Au docu-fiction d’arte, préférons la lecture du passionnant travail de Charles-Eloi Vial, en vente en librairie ce 4 janvier
Encore une biographie de « l’Autrichienne », cette reine martyre changée en icône fashion ? Reste-t-il encore quelque chose à connaître de la « Lady Diana » de l’Ancien Régime, immortalisée depuis des lustres par des tombereaux de livres, de films – de Stefan Zweig à Sofia Coppola –, voire de séries télévisées ?
Dérive woke sur arte
À l’occasion de la récente restauration du hameau du Petit Trianon qui menaçait ruine, la chaîne franco-allemande remet le couvert avec un long métrage en libre accès sur arte.fr jusqu’à fin février.
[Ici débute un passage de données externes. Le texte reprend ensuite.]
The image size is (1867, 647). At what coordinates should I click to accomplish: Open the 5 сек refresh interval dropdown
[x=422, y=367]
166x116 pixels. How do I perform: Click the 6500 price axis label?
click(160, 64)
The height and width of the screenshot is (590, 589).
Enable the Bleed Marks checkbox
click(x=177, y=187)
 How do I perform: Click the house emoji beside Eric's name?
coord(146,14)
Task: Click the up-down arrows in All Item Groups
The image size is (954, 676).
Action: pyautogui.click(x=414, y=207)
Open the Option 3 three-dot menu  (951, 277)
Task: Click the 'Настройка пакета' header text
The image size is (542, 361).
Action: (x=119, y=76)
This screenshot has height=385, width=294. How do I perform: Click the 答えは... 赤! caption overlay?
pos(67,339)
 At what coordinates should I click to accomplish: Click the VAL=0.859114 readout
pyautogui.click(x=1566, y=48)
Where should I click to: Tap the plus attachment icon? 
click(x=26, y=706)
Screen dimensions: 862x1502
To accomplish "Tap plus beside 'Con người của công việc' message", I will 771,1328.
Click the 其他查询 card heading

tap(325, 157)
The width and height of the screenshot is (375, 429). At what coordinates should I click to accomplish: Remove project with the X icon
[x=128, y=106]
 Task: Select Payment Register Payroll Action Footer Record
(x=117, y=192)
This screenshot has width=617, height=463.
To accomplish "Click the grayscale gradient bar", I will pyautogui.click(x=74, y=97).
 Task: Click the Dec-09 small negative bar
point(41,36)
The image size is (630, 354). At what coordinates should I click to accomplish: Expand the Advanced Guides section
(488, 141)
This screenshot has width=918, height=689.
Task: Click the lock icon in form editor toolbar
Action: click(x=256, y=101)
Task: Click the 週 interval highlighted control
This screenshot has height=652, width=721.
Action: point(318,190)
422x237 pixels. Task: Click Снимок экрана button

Documentaire photogénique, forcément, au reste pas déshonorant du tout sur le terrain de la véracité factuelle, telle qu’énoncée en voix off. La réalisation n’en est pas moins émaillée des inévitables inserts fictionnés qui sont aujourd’hui le poncif obligé du docu (roucoulade muette de Fersen, l’imberbe amant prussien, fixant d’un regard embué sa Marie-Antoinette enamourée). Mais surtout, on déplorera que ce docu-fiction ne résiste pas à dévaler tout schuss la piste wokiste, en tendant à nous peindre la reine fantasque et dispendieuse sous le jour fallacieux d’une militante féministe avant la lettre… Passons.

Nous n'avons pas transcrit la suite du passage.